*** Opening of Provided information ***

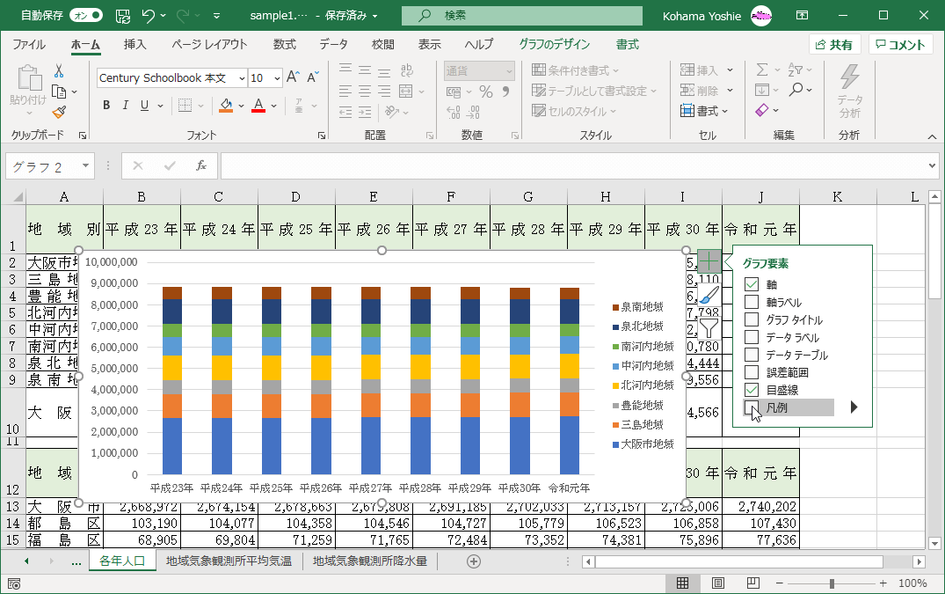Click the 共有 share button

[834, 45]
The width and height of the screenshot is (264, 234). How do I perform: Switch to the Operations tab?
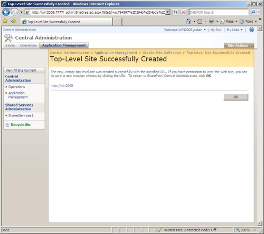(28, 45)
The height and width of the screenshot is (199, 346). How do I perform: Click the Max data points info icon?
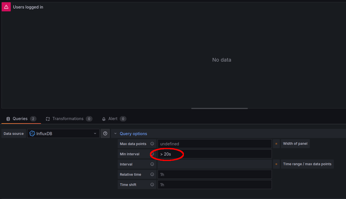[x=152, y=144]
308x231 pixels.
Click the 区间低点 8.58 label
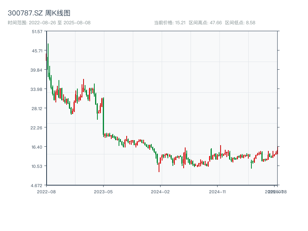click(x=240, y=23)
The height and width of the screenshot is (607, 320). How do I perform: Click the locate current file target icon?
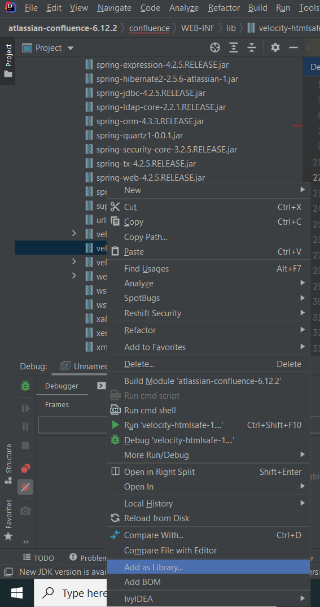point(215,47)

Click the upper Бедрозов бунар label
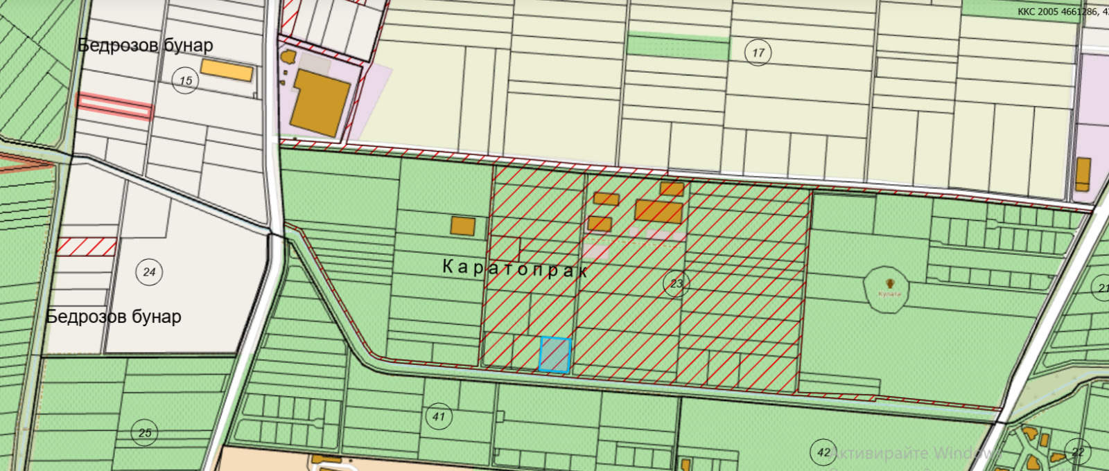[x=146, y=46]
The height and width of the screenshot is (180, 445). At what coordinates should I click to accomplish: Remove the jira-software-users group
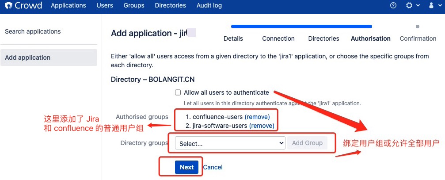[262, 126]
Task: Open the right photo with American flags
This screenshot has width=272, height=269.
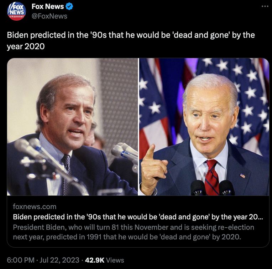Action: click(x=204, y=127)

*** Close of Provided information ***

▸ **Problem description**:
The copy should hold exactly the lines from the one containing "The height and width of the screenshot is (199, 346)." through the final line of the records above, both ends included, and no picture.

▸ **Answer to this task**:
The height and width of the screenshot is (199, 346). How do I perform: Click the Max data points info icon?
[x=152, y=144]
308x231 pixels.
Click the 区间低点 8.58 label
click(x=240, y=23)
The height and width of the screenshot is (607, 320). How do I perform: Click the locate current file target icon?
point(215,47)

Click the upper Бедрозов бунар label
[x=146, y=46]
The height and width of the screenshot is (180, 445). At what coordinates should I click to accomplish: Remove the jira-software-users group
[262, 126]
Task: Open the right photo with American flags
This screenshot has width=272, height=269.
Action: click(x=204, y=127)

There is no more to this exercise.